Gone are the days when video games were considered a waste of time. Today, video games can be tremendously educational and enhance our skills in a number of ways, such as improving hand-eye coordination and serving as a viable way to socialize and interact on the internet with other people.
Now, a study carried out by the Open University of Catalonia, in Barcelona with 27 people between 18 and 40 years old, confirms this: there was a greater sign of intelligence depending on whether or not the participants had played video games while growing up.
The group of participants was mixed with those who had previously played video games in their childhood stage and with those who had never done so. They were forced to play 1.5 hours a day for 10 consecutive days, after their training period and 15 days after they stopped playing, to measure cognitive abilities.
Playing classics
The game in question was Super Mario 64 (a 3D puzzle platformer), a game that has previously been shown to have a direct association with structural changes in the brain. Similarly, a group of volunteers also underwent transcranial magnetic stimulation (TMS), a non-invasive brain stimulation technique, to see if it could improve their performance in the game.
What happened?
Participants in both groups improved their video game performance, but there was apparently no enhancement effect as a result of transcranial magnetic stimulation. Nothing remarkable. Participants performed differently on working memory tasks before game training, but showed similar results after 15 hours of play sessions.
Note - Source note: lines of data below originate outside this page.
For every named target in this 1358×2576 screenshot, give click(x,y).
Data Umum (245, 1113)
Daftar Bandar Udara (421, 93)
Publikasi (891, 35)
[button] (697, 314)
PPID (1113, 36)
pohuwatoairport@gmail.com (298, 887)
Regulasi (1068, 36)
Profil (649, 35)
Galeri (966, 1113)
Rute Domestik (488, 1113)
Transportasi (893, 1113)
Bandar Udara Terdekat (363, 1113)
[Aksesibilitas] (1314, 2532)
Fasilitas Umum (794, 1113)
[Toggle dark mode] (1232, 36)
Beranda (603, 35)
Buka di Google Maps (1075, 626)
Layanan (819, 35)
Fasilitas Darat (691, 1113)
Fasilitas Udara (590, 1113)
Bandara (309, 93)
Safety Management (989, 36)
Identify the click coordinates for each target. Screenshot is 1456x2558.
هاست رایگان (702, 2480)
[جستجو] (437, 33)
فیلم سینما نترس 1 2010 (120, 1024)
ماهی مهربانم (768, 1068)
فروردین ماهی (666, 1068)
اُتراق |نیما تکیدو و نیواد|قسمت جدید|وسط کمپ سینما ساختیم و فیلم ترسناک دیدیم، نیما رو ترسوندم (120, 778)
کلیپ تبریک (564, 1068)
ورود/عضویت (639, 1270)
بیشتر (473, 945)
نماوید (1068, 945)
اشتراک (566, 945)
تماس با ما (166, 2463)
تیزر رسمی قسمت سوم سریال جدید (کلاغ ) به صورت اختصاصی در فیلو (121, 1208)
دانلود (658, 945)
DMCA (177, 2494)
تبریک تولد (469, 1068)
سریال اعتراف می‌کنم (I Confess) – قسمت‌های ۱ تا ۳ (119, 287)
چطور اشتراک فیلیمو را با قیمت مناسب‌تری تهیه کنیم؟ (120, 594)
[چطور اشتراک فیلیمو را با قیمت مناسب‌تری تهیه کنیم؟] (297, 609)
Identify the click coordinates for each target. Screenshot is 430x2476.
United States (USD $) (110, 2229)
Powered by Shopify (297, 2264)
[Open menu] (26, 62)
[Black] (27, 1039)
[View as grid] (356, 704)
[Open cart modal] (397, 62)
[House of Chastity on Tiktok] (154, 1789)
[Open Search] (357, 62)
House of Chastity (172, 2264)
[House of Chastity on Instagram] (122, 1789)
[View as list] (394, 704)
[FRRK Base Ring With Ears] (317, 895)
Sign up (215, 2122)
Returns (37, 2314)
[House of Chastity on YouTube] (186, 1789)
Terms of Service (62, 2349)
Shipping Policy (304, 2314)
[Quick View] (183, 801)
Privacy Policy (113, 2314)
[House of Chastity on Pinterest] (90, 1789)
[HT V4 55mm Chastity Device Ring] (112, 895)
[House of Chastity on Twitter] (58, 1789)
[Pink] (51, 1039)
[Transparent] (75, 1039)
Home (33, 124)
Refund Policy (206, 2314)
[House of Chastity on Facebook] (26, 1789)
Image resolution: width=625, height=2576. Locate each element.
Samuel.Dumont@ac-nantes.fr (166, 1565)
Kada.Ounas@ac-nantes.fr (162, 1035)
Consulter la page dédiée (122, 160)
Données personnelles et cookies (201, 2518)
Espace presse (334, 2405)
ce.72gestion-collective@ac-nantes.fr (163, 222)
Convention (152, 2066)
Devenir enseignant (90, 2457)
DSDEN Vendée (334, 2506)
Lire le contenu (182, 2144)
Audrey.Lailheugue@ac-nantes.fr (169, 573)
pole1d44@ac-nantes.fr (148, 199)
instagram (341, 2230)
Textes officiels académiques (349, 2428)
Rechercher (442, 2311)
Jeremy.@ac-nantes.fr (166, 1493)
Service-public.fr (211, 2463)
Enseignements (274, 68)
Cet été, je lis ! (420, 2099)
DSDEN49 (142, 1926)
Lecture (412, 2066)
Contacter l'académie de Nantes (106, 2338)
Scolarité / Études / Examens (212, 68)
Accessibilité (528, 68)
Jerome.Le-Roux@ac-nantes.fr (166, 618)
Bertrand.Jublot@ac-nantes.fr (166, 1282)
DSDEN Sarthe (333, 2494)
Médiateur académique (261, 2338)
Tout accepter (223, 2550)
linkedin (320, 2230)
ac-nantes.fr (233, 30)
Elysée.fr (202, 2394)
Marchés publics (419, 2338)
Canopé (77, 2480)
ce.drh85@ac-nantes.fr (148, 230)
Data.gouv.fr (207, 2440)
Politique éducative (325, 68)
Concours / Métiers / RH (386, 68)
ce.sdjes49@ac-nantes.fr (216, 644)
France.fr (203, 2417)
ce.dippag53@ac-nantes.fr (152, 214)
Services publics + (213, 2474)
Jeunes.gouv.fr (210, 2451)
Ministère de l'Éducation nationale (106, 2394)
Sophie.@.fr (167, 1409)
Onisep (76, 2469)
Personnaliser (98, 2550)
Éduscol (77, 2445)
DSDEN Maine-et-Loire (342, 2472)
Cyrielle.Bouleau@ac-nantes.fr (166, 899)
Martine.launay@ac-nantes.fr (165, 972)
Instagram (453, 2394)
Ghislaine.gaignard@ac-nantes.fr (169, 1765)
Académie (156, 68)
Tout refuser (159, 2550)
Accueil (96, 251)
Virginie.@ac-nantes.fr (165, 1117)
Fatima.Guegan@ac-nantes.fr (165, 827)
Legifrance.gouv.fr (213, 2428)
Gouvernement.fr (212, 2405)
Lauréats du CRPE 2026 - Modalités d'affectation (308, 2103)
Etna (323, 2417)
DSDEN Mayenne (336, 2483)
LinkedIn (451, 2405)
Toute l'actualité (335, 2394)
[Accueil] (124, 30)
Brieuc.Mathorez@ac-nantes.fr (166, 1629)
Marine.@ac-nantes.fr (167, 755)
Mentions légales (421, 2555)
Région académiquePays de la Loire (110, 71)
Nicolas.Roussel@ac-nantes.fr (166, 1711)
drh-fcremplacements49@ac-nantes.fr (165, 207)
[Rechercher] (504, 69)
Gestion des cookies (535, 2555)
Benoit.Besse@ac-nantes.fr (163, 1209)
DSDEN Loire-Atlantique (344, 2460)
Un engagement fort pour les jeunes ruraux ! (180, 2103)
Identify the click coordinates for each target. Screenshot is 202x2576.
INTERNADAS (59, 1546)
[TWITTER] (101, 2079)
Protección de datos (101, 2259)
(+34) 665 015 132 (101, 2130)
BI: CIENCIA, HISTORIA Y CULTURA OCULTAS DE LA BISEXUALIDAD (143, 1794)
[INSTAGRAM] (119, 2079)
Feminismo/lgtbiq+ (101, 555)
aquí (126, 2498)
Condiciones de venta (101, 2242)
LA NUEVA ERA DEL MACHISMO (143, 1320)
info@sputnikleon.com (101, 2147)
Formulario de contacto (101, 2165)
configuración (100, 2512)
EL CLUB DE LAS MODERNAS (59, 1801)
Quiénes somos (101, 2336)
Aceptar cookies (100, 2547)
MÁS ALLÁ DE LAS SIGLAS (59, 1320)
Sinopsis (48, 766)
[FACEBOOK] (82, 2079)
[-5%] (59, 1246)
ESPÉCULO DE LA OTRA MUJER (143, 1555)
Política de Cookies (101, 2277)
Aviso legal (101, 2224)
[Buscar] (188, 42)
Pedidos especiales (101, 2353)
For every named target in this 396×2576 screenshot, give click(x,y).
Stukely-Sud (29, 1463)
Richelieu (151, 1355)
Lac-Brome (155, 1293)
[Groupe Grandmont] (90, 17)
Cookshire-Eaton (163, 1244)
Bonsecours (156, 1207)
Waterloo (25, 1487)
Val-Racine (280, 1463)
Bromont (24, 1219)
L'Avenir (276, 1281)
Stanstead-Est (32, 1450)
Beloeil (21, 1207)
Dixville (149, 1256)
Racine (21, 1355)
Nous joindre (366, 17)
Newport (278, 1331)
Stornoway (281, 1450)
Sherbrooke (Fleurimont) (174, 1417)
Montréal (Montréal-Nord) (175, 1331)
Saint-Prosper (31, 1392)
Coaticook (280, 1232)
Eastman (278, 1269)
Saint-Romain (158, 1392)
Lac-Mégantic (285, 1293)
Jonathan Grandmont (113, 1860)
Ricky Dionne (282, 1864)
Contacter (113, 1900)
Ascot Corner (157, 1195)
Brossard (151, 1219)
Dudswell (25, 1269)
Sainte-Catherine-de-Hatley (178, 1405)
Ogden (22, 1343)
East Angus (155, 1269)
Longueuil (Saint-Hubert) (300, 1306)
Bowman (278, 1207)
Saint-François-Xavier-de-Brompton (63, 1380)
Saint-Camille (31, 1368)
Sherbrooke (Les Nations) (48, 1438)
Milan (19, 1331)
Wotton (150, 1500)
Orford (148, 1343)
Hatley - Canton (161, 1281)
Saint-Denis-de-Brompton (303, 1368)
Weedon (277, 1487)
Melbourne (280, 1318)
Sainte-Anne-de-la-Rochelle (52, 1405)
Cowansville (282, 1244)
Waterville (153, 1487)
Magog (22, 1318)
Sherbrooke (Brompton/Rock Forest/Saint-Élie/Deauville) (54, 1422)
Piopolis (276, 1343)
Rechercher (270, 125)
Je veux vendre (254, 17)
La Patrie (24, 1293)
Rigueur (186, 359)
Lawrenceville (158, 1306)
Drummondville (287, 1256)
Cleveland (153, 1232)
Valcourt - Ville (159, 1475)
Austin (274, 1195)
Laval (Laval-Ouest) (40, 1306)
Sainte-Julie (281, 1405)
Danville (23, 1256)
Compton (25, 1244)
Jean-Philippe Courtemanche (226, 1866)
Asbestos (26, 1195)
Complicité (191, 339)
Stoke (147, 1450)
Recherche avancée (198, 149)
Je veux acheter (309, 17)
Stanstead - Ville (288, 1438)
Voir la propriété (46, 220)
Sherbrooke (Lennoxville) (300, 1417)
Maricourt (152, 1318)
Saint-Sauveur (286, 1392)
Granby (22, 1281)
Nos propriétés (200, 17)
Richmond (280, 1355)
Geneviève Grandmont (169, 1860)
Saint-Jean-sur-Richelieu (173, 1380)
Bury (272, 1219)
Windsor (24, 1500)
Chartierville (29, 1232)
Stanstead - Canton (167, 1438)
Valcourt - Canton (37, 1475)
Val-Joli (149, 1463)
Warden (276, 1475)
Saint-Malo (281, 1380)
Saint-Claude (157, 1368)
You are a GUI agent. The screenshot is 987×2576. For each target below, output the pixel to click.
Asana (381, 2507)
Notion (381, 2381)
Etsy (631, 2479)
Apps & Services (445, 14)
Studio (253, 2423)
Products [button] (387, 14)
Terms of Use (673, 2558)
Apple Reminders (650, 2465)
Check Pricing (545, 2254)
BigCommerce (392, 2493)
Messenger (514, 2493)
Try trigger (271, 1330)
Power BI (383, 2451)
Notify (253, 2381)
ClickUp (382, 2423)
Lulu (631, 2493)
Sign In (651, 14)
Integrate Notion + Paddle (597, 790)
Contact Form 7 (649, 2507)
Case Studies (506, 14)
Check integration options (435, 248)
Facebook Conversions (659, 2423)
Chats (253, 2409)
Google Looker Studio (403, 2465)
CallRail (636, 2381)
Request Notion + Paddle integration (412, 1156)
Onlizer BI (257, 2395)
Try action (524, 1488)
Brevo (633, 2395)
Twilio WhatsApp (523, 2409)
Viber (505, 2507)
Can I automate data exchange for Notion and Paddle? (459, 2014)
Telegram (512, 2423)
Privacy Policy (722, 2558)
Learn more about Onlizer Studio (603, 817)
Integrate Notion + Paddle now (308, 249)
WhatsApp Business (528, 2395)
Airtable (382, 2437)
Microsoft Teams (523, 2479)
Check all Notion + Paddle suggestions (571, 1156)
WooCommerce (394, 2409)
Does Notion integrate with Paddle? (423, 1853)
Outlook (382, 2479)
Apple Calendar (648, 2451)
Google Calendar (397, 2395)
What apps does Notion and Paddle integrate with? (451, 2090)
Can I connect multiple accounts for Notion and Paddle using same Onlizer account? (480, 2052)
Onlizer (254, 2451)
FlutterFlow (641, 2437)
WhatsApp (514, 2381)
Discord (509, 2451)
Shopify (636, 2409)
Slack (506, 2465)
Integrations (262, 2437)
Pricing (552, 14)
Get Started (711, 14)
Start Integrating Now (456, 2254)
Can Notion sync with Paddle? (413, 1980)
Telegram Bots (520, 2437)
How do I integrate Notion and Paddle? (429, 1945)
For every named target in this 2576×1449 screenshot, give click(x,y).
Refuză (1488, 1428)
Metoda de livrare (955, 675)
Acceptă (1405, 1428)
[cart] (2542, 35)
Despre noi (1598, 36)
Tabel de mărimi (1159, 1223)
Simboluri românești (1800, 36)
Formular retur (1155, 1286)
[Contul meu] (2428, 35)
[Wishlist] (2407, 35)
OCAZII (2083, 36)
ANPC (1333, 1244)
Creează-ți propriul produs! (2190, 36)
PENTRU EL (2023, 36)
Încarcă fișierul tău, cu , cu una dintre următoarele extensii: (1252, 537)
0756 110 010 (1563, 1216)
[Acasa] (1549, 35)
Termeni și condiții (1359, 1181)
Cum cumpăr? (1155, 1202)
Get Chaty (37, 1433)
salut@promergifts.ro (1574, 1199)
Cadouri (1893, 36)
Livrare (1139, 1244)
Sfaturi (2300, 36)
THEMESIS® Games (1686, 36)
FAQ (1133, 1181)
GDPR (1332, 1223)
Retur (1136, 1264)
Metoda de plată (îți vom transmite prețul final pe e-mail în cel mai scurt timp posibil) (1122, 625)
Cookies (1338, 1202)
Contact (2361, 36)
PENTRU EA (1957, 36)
Before these results, they shifted their focus to another variable: past gaming experience. Leaving out factors such as age and gender, they found that those study participants who had grown up playing video games as a rule were much better at working memory tasks than those who had not. Older players seemed to have an advantage when it came to puzzle solving and brain work, even if they no longer spent time playing video games, but had before. This hobby seemed to have given them lasting benefits.
“People who were avid gamers before adolescence, despite the fact that they no longer played, performed better in working memory tasks, which require maintaining and mentally manipulating information to obtain a result,” says Marc Palaus, leader of the work that publishes Frontiers in Human Neuroscience magazine.
“Those who played regularly as children performed better early on in 3D object processing, although these differences were mitigated after the video game training period, when both groups showed similar levels,” the expert continued.
Positive but limited effects
While video games appear to have a beneficial effect on some cognitive tasks, the researchers emphasized that this effect is limited and may apply to many settings outside of video games. They admitted the limitations of their findings, but believe it is possible that activities other than gaming could deliver similar results.
As this study was designed based on an alternative hypothesis, more research is needed before we can tacitly expose video games as a tool to improve intelligence.
“Despite not achieving the desired effects of stimulation, our results, although exploratory, provide valuable information on the limitations of stimulating healthy brains and the possible beneficial effects of exposure to video games,” conclude the experts.